National AIDS Commission of Indonesia

Agency overview
- Formed: 1994
- Dissolved: 2016
- Agency executive: Kemal N. Siregar, Secretary (2016, before dissolution);
- Parent department: General Directorate of Disease Prevention and Control, Ministry of Health

= National AIDS Commission of Indonesia =

The National AIDS Commission of Indonesia (Komisi Penanggulangan AIDS or Komisi Penanggulangan AIDS Nasional, KPAN) was an independent Indonesian non-structural government agency which was responsible for the prevention and management of AIDS issues in Indonesia. The commission was abolished in 2016, with its functions transferred to the General Director of Disease Prevention and Control of the Ministry of Health.

== History ==
The first case of HIV/AIDS in Indonesia was identified in Bali in 1987. In the same year, the United Nations General Assembly agreed on the urgency of a global strategy to combat AIDS. The Indonesian government then created a special committee for the management of AIDS and conducted an assessment of the HIV positive population through several decrees in 1988 and 1989. KPAN was first formed by Presidential Order 36/1994 as the AIDS Management Commission (Komisi Penanggulangan AIDS, KPA). In 2006, KPA was reformed into the National AIDS Commission of Indonesia by Presidential Order 75/2006 with the formation of its regional commissions.

== Programs ==
The government mandated KPAN, among others, to create and coordinate policies and activities related to the prevention, control, and management of AIDS in Indonesia, to inform and educate the public about AIDS and to conduct coordination with local and foreign agencies in the prevention and management of AIDS. KPAN was allowed to hire working groups and panel of experts to help its work.

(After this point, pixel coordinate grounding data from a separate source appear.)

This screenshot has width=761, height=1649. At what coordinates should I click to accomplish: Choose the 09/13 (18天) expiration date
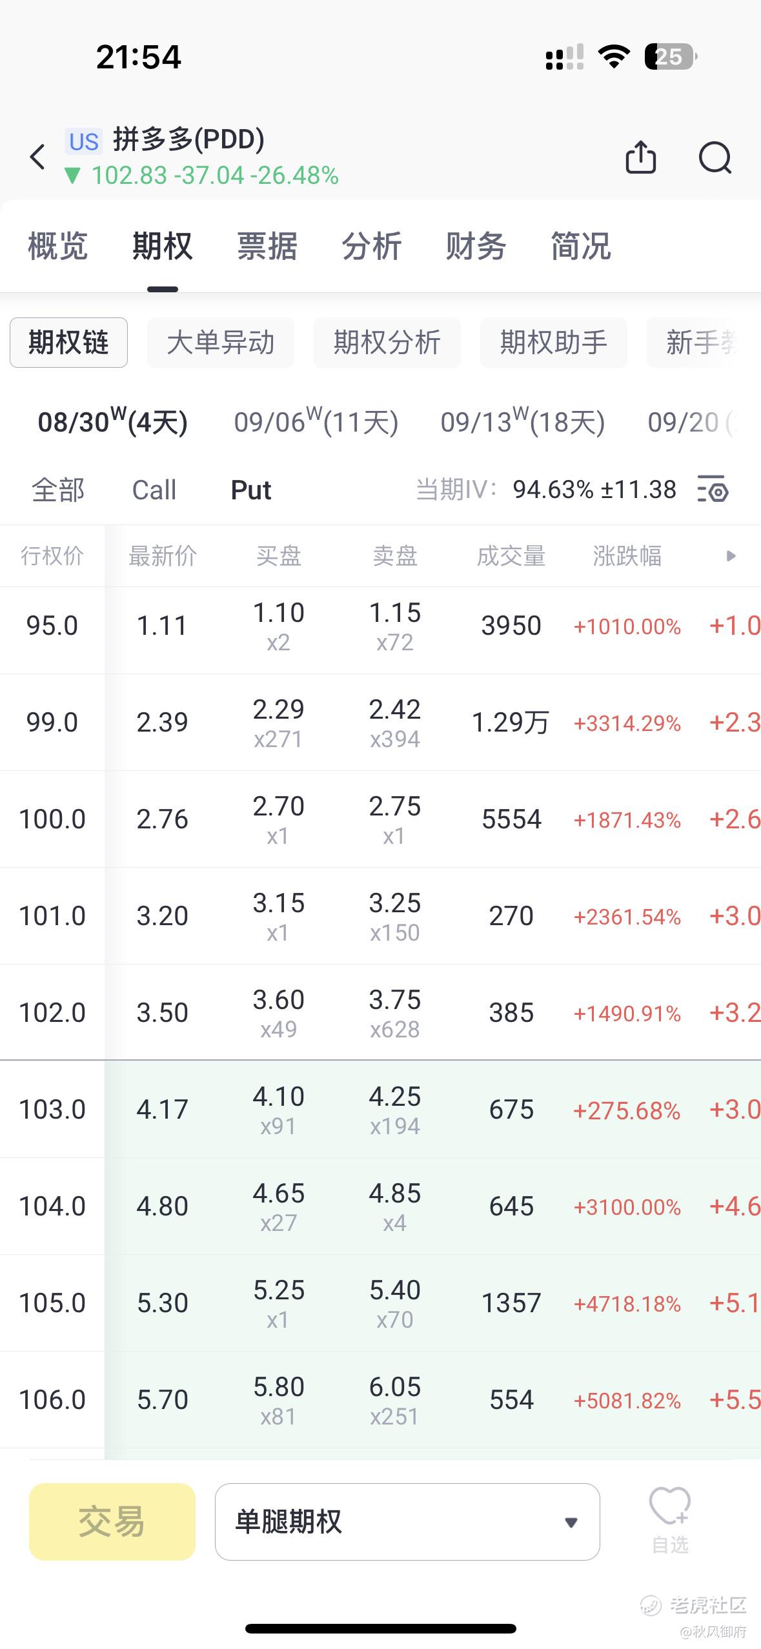tap(522, 422)
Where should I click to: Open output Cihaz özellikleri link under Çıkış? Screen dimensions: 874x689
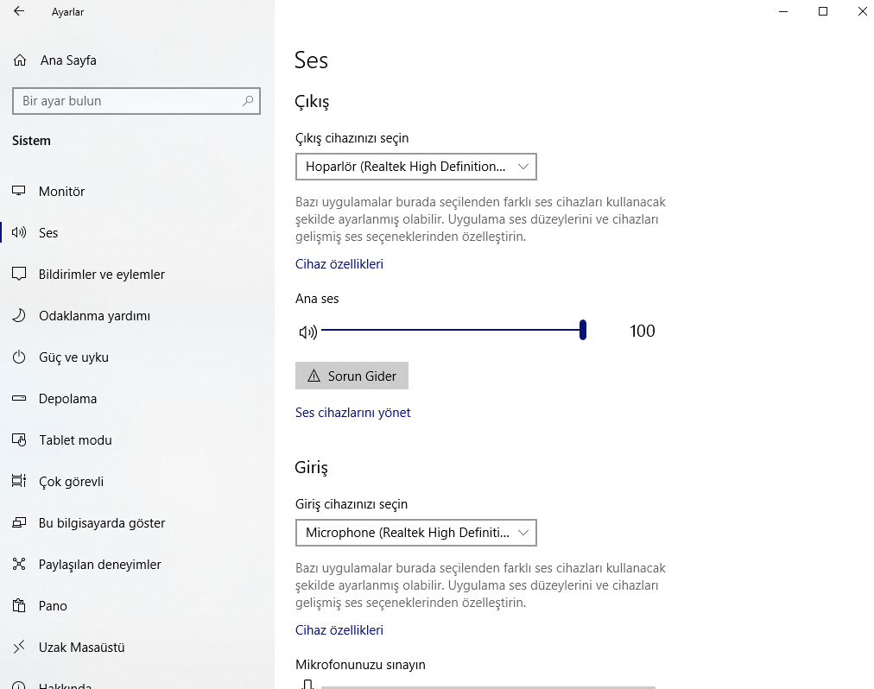(339, 264)
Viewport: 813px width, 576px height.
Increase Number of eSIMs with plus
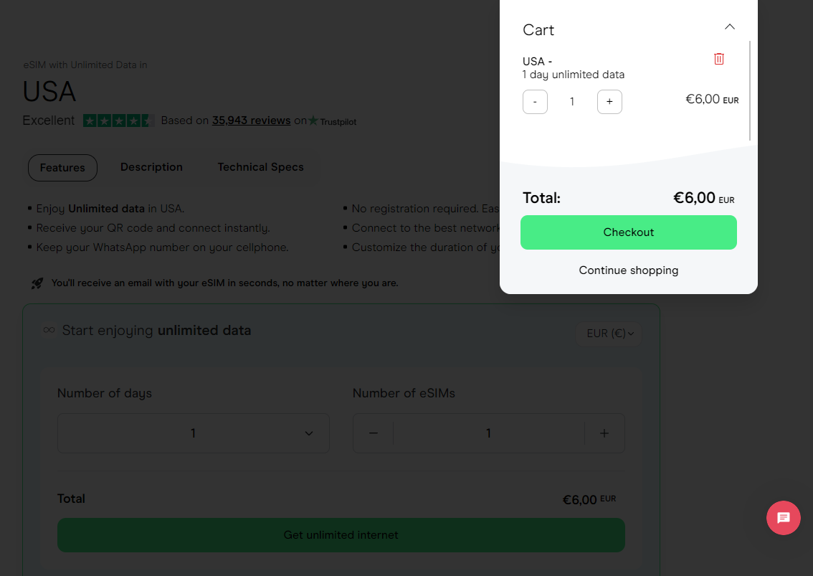tap(604, 433)
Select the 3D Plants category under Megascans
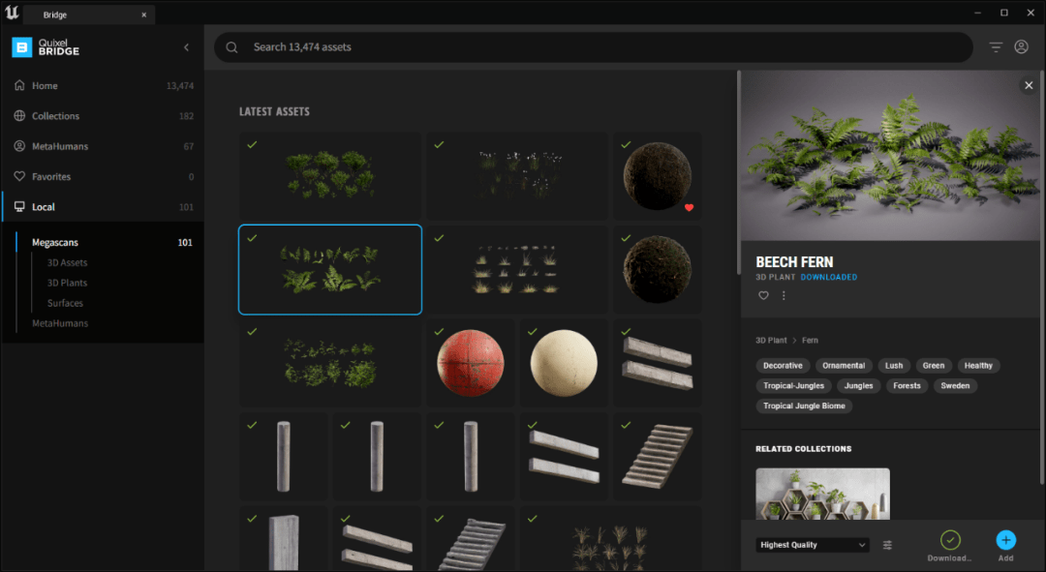 pyautogui.click(x=67, y=283)
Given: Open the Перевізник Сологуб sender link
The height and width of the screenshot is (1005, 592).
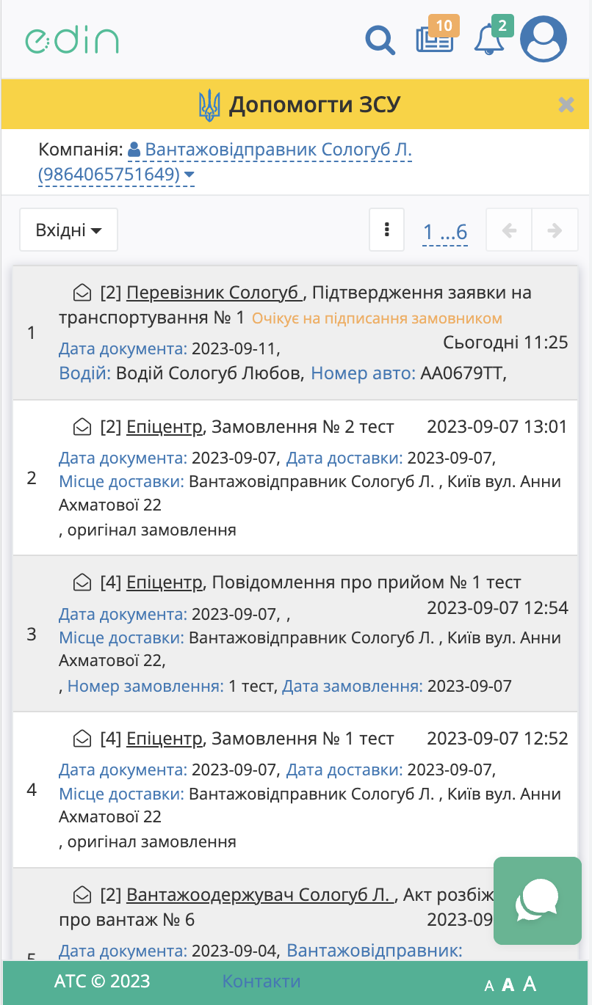Looking at the screenshot, I should click(x=214, y=293).
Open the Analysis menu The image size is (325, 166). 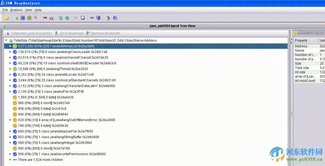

KPAN also partnered with local and international non-governmental organizations (NGO). It also supported academic research on HIV/AIDS and published periodical reports.

== Dissolution ==
The commission and its local chapters were dissolved by Presidential Order 124/2016 which also required KPAN to finish its mandate by the end of 2017. This decision was criticized by some who claimed that it was made without considering the opinion of the employees and partners of KPAN, with concerns that the management of HIV/AIDS in Indonesia would become more difficult without a designated governmental agency such as KPAN. The dissolution also meant that NGOs which had partnerships with KPAN now have to seek partnership directly with central or local government which may complicate their tasks in managing HIV/AIDS in Indonesia, particularly for the men who have sex with men population.